Gıda atıklarının önemli kısmı süttür. İnsanların veya kuruluşların atık miktarlarının azalmasına yardımcı olan bir yardım kuruluşu olan WRAP, yemek üretimi esnasında ortaya çıkan 1.7 miyon ton atığın yüzde 20 sini süt, ikinci olarak ise hacimce et ve balık oluşturuyor diyor. Bununla birlikte, süt atığını şaşırtıcı yeni bir materyal haline getirmek mümkündür: Tekstil yapmak için eğrilerek dokunabilen elyaflar.
İsviçre’de bulunan ve Çin’deki üreticilerin ürettiği sütlü elyaf satan Swicofil’in CEO’su Beda Ricklin, sütlü elyafın esasen cildin iç giyim veya çorap için kullanılan “çok pürüzsüz ve yumuşak bir ürün” olduğunu söylüyor. Ricklin , bu süt elyaf kıyafetleri n ‘’kaşmir veya ipek gibi giyilmesi çok hoştur’’ diyor. Bu lüks kıyafetler sütle karşılaştırıldığında çok daha üstündür diye de ekliyor.
Süt elyafı yeni olan birşey değil. 1930’lu ve 1940’lı yıllarda giyim ve ev eşyaları için yünün yerine kullanılıyordu. Daha sonra, naylon gibi daha ucuz sentetikler daha popüler hale geldi.

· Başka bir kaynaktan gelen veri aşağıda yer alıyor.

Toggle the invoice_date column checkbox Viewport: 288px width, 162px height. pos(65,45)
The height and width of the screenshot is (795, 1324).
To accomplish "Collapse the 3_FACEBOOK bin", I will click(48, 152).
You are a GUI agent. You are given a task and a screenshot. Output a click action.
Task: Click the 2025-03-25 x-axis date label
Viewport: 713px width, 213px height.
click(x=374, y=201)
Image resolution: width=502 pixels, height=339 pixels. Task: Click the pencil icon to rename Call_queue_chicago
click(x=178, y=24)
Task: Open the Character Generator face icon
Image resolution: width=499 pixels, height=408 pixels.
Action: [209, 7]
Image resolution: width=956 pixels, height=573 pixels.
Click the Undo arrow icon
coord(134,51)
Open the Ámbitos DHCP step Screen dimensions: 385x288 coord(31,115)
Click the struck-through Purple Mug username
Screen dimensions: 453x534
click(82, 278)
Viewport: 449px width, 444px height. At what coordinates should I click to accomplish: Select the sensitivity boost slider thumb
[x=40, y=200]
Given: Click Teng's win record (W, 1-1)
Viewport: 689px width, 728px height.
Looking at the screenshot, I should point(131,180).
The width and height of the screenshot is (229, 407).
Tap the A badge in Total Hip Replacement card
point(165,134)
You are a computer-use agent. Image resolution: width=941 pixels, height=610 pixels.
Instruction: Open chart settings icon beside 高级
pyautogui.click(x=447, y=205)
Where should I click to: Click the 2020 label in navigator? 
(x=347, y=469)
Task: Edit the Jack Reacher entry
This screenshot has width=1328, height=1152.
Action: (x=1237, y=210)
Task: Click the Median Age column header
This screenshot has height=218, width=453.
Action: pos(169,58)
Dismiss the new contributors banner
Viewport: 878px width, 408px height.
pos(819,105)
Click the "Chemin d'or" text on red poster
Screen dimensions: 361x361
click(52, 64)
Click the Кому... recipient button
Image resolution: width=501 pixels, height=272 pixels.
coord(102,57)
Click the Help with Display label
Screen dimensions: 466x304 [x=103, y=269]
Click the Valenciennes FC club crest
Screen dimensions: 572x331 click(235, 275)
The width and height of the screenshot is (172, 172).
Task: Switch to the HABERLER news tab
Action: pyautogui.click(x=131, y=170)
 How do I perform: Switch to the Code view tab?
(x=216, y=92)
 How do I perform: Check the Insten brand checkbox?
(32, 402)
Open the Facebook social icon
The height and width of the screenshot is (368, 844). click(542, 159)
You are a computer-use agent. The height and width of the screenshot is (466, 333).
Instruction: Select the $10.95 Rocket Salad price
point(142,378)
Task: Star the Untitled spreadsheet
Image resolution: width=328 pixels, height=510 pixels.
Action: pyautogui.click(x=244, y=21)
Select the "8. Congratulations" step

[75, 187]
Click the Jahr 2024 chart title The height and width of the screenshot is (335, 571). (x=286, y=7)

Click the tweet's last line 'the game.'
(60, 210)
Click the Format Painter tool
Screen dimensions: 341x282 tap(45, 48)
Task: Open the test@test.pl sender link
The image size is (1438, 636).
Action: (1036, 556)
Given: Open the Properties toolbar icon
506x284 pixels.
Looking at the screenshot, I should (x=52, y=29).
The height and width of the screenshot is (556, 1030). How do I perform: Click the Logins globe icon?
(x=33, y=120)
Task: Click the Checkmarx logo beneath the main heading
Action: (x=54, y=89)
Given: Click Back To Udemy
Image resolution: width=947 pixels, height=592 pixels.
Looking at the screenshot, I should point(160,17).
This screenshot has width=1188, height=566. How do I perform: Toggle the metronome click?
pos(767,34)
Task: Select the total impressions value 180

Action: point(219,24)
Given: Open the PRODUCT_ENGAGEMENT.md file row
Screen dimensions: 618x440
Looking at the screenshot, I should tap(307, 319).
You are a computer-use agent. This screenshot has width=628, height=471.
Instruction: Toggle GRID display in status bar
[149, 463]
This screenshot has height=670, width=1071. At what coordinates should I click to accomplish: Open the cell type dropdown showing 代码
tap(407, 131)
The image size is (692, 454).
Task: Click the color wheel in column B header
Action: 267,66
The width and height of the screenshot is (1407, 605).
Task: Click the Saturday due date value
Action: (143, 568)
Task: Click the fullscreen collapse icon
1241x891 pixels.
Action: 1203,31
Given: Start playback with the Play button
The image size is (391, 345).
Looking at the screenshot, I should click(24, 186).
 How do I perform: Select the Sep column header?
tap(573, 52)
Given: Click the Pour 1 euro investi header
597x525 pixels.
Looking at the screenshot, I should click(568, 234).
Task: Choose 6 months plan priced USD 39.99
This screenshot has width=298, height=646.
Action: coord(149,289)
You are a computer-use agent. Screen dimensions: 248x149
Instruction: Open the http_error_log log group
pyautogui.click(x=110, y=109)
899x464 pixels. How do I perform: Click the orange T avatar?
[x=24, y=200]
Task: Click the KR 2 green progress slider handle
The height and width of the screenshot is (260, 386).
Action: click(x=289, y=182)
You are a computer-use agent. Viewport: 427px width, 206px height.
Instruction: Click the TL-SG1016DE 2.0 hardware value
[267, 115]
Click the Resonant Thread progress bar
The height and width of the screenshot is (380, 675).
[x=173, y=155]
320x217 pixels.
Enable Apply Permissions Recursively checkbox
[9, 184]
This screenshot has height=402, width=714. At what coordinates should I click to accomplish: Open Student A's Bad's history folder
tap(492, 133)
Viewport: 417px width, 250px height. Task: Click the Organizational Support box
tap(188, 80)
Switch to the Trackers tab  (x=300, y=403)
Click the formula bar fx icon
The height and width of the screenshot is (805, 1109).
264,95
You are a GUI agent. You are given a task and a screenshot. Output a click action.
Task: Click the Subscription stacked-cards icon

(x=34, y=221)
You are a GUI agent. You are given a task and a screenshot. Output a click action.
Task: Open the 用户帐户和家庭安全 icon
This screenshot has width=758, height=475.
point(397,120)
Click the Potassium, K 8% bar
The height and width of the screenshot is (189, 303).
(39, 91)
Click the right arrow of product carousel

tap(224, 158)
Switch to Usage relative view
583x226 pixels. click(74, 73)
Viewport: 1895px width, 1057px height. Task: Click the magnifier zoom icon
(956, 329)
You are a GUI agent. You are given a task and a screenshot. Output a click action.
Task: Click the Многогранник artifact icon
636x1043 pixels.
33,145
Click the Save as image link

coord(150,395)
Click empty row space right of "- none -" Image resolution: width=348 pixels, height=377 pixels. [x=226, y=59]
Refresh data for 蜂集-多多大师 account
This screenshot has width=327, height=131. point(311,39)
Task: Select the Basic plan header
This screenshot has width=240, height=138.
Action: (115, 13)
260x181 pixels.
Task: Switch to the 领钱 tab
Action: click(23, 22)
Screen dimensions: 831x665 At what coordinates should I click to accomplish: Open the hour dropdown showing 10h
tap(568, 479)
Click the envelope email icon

Süt lifi, yeniden üretilmiş protein elyafları olarak bilinen, biyolojik esaslı, insan yapımı liflerin bir sınıfına aittir. Ekşi üretilmesi için bir duş başlığı benzeri bir cihaz olan bir iplik memesi boyunca zorlanır ve daha sonra gerilir, ısıtılır ve güçlerini ve kararlılığını arttırmak için kimyasal olarak işlenir.
Eskiden elyafları güçlendirmek için formaldehit gibi hoş olmayan kimyasallar kullanılırdı. Bugün, süt liflerinin çoğu, akrilik ipliğin temel bileşeni olan akrilonitril kimyasal bağlayıcısı ile harnmanlanmaktadır.
Ricklin, “Formaldehit, bugün süt elyafında bulunan bir şey değil kesinlikle ” diyor. Swicofil tarafından satılan elyaflara insanlara ve çevreye zararlı çeşitli kimyasallardan arındırılmış oldukları anlamına gelen uluslararası Oeko-Tex Standard 100 sertifikası verildi.
Ricklin’e göre, lif çok iyi hissettiriyor, vücudun nemden kurtulmasına yardım etmesi ve mükemmel yalıtım özelliklerine sahip olmasına rağmen maliyetinden dolayı sınırlı bir pazara sahip olduğunu da ekliyor. Karşılaştırmak gerekirse, ipek gibi diğer lüks elyaflardan daha ucuz olmasına rağmen, süt lifinin kilosu yaklaşık 25 $ ila 35 $ arasında iken poliesterin kilogramı yaklaşık 1 $ ila $ 2 arasında değişir.
Almanya’da bir üretici, yalnızca doğal içeriklerein kullananıldığıc z süt lifleri üretmek için bir teknik geliştirdiğini iddia ediyor. Mikrobiyolog, moda tasarımcısı ve Qmilk’in kurucusu Anke Domaske, ilk olarak üvey babasına bir kanser teşhisini konulduktan sonra bir çeşit alerjiye maruz kaldığı zaman ve giyebileceği kıyafetler bulmak için uğraştığında süt lifleriyle ile ilgilenmeye başladı.
Domaske kimyasalsız, böcek öldürücü olmayan bir kumaş arıyordu. “Sütlü lif hakkında ilk duyduğumda çok hevesliydim, çünkü süt doğal ve sağlıklı” diye açıklıyor. “Ancak üretim sürecinin çok miktarda kimyasal kullandığını öğrendiğimde çok hayal kırıklığına uğradım.”
Domaske, işlemi nin meydana getirdiği fiber için “öyle doğal ki yiyebilirsiniz ” diyor.
“Ayrıca antibakteriyel, alev geciktirici ve sıcaklık ayarlı.” Ayrıca, 60 ° C ‘de yıkanabilir olduğunu da ekliyor.
Qmilk elyafları Alman mandıralarından gelen atıklar kullanılarak üretilmektedir. Domaske, “Almanya’da her yıl insan tüketimi için uygun olmayan iki ton süt bulunuyor” diyor.
Domaske’ye göre, bir kilogram süt elyaf yaklaşık altı T-shirt yapabilirken, iki tonuyla ise Amerika’daki her bir kişiye bir T-shirt yapmak için yeterlidir – yani 323 milyon kişi – O şu an sadece elbise üretiyor.Chelsea Güzel Sanatlar Üniversitesi Tekstil Çevre Tasarımı’nın (TED) kurucularından Kay Politowicz, “Yeni protein lifleri, sürdürülebilirlik dünyasına büyük bir katkı olacak” diyor ve ” iyi hissettiren yenilenebilir bir ürün imkânı sunuyor.” diye de ekliyor.